Research from the University of Washington’s Institute for Health Metrics and Evaluation estimates that only around 7% of positive Covid cases in the country are being detected.

“Case counts alone don’t tell us how much virus is circulating in the population, but we can trust the fact that the numbers are continuing to go up even though they’re grossly underestimated,” Swartzberg said. 

Hospitalizations—usually a lagging indicator of community spread—have also started to tick up in San Francisco, although they remain far below the surges seen during the peak of the Delta and Omicron waves. 

One positive signal, according to Swartzberg, is that deaths from Covid have continued their fall even in the face of the rising cases.

“That decrease in deaths reflects a few positive things. One is that most people have some degree of immunity either from previous infection or vaccination, the second is that the current versions of Omicron don’t cause as serious illness as [the Delta variant], and the third is we’re getting better at treating people when they are infected,” Swartzberg said. 

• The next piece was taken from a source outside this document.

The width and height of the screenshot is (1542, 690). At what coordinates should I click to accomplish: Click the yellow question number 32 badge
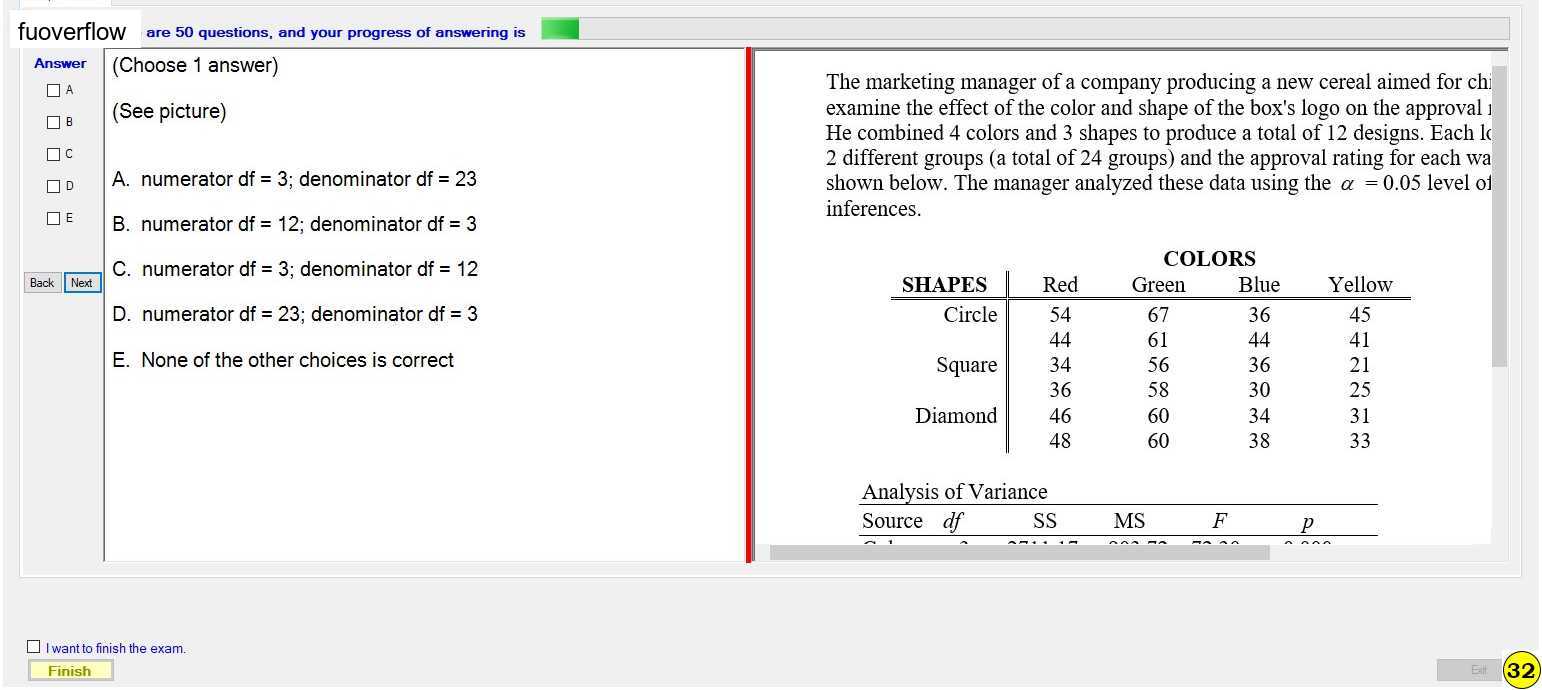point(1521,670)
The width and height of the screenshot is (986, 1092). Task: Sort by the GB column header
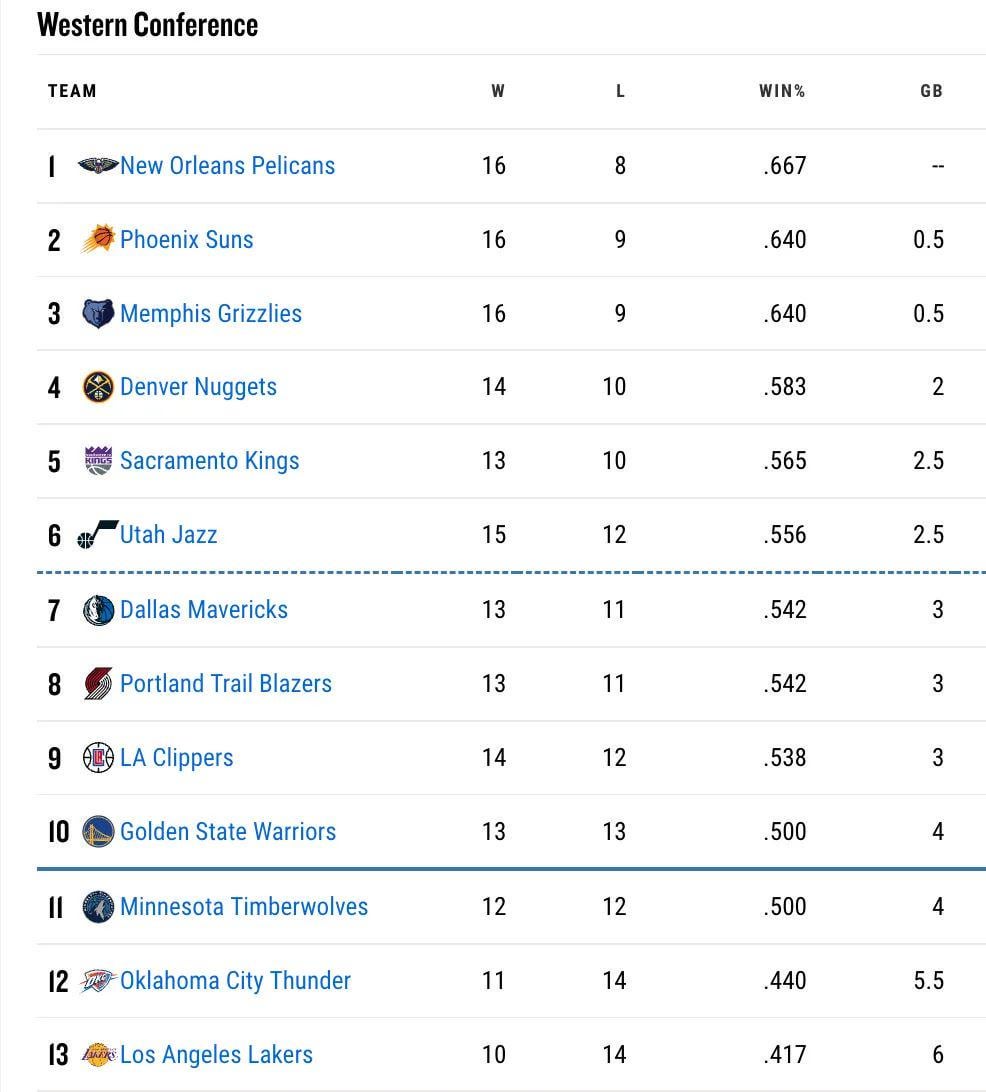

Part of what could be driving the rise in cases, according to some experts, is the emergence of a new subvariant of the virus. Dubbed BA.2.12.1, the strain is an extension of the lineage of the BA.2 offshoot of the Omicron variant that currently makes up the majority of the cases in the nation. 

According to the CDC, the new variant is expected to be around 25% more infectious than BA.2 strain, which was already marked at 30% more infectious than the original Omicron variant. The new BA.2.12.1 variant makes up around 28.7% of cases nationally and 14.7% for the region of the country including California. There has been no evidence to this point that the strain leads to more severe illness than prior versions of the Omicron variant. 

“The virus is doing exactly what it’s expected to do, it’s trying to find a way to survive and in that process it is finding out how it can invade immunity in the host,” Swartzberg said.